FOLHA DE SP - 15/09
A taxa de ocupação é a maior entre todas as 48 profissões de nível superior; não há médicos sobrando
Desde que o Executivo federal baixou a medida provisória 621, de 8 de julho de 2013, a sociedade discute o programa Mais Médicos. Há visões as mais distintas, desde os que defendem o programa até os que são contra a contratação de médicos formados no exterior cujos diplomas não foram validados no Brasil.
A solução jurídica encontrada pelo governo é engenhosa. Os médicos formados no exterior, sem diplomas revalidados no país, e que somente poderão exercer a medicina no âmbito do programa, são juridicamente considerados como médicos intercambistas --isto é, uma espécie de bolsista.
É por esse motivo que o trabalho desses médicos não produz vínculo empregatício e que o ministério tem poder de escolher o local de trabalho dos profissionais.
Na lei, os médicos intercambistas são tratados como pesquisadores que recebem uma bolsa do governo brasileiro e que, além das atividades clínicas, terão algum envolvimento com pesquisa. Segundo o artigo 8º da MP, "o aperfeiçoamento dos médicos participantes ocorrerá mediante oferta de curso de especialização por instituição pública de educação superior e envolverá atividades de ensino, pesquisa e extensão, que terá componente assistencial mediante integração ensino-serviço".
É claro que o governo está interessado no "componente assistencial mediante integração ensino-serviço". A integração ensino-serviço abre a brecha para que os intercambistas cliniquem.
Evidentemente, impossível saber se o Judiciário permitirá tal arranjo. Somente o tempo dirá.
Do ponto de vista dos economistas, parece-me que há duas perguntas relevantes a que podemos responder. Primeiro, o Estado brasileiro gasta pouco em saúde ou não? Segundo, há evidência contundente de carência de profissionais de saúde?

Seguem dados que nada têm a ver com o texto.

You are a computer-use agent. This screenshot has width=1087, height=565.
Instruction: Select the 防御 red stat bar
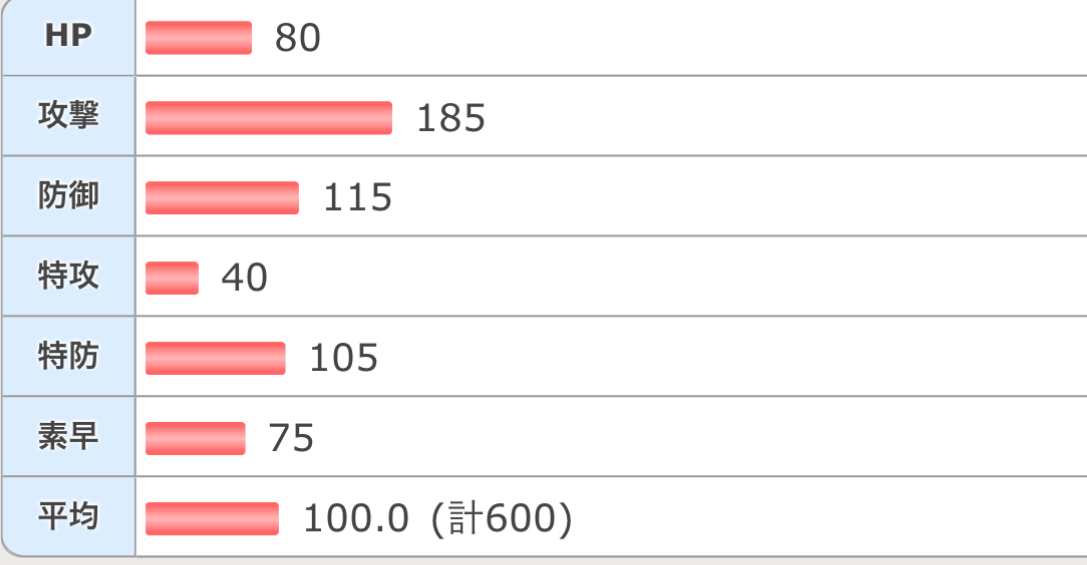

É bastante difícil saber o que é muito ou pouco. Uma forma simples é comparar o gasto do Estado brasileiro com saúde como proporção do produto com o gasto de outras sociedades, controlando-se pelo PIB per capita. Isto é, o setor público brasileiro gasta mais ou menos do que economias com renda per capita próxima à nossa?
O Banco Mundial divulga dados de gastos públicos em saúde como proporção do PIB para uns 180 países. Divulga também o PIB per capita e a proporção de idosos na população total. Uma regressão simples dos gastos públicos em saúde como proporção do PIB em função das duas variáveis --renda per capita e proporção de idosos na população total-- sugere que nosso gasto é muito próximo da norma internacional. Para um gasto médio do setor público no período 2007-2011 de 3,84% do PIB, o ajuste da regressão sugere que teríamos de gastar 3,89% do PIB (o ajuste mostra o que seria de esperar do Brasil, quando se leva em conta a comparação com outros países, usando aquelas duas variáveis). Assim, não parece que gastamos pouco com saúde. Vamos à segunda pergunta.
Há escassez de médicos que justifique a facilitação de ingresso de profissionais formados e credenciados em outras sociedades, com o fim de atuarem em regiões carentes com baixa oferta de médicos?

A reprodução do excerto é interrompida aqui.